The Doctor Is In—An Interview With Barbara Crampton’ (14:28), here Crampton talks of how she got into acting and dissects her roles in RE-ANIMATOR (1985) and FROM BEYOND. She states FROM BEYOND is the one she likes better, as it concerns her character’s arc, and that she loved doing the scene where she put on the leather bondage outfit.
Monsters & Slime—The FX Of From Beyond’ (20:43) talks with three of the artists who worked on the film, John Naulin, Anthony Doublin and Gabe Bartalos, and they pretty much dissect what they did for the movie. Most revealing reminiscence comes from Naulin who tells how an accident with one of the studio’s doors in Rome resulted in him getting two of his fingers severed. I won’t spoil the details but a happy ending resulted when the Pope’s standby surgical team spent 5 hours reconstructing them. See religion is all that bad. Nowadays you couldn’t even tell anything had happened to them.

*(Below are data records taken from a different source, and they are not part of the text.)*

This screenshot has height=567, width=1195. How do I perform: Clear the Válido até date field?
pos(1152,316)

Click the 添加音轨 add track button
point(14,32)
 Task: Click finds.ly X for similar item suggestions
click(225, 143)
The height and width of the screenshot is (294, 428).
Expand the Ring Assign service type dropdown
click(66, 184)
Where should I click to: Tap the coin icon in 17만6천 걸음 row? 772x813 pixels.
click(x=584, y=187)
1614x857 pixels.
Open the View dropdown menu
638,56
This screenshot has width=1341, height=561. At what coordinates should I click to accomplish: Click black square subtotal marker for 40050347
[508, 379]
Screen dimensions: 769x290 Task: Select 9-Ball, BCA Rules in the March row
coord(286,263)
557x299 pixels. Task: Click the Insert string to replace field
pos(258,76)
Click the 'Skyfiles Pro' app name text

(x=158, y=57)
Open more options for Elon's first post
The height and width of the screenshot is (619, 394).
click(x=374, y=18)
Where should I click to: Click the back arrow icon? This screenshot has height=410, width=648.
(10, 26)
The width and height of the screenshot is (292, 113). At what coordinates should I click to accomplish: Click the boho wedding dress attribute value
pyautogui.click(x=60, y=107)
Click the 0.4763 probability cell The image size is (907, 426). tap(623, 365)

Now onto the features that have been ported over from MGM’s 2007 DVD. First up is ‘Reflections With Stuart Gordon: A Director’s Perspective’ (8:52) this is Stuart looking back on the movie, how it got made, lost footage, battles with MPAA, etc. DAGON (2001) was supposed to be his follow up to RE-ANIMATOR (1985) but Charles Band nixed that idea when he couldn’t wrap his mind around the concept, and that the footage he specifically took out of the movie before he ever submitted it to the MPAA is long gone, (i.e. thrown out).
The Editing Room—Lost And Found’ (4:45) is a short featurette on the process it took to integrate the footage MGM asked Gordon to cut out back into the film.
Interview With The Composer’ (4:33) is basically that, an interview with Richard Band who created the score for the movie.
Photo Montage’ (4:40) a nice collection of behind-the-scenes photos taken during production.
Storyboard To Film Comparison’ (1:22), the shortest featurette in the collection has Stuart Gordon showing some of the storyboards he used and giving advice to filmmakers about how to utilize them for maximum potential..

And last but not least a full length, jovial and informative commentary with Gordon, Producer, Brian Yuzna and stars, Jeffery Combs and Barbara Crampton.

Of all the Lovecraft adaptations Gordon, Yuzna and Dennis Paoli have collaborated on—RE-ANIMTOR (1985), FROM BEYOND (1986), CASTLE FREAK (1995), DAGON (2001), DREAMS IN THE WITCH-HOUSE (2005)—FROM BEYOND has always, and will always, be my favorite. And this properly remastered blu-ray transfer is the perfect punctuation for this adaptation.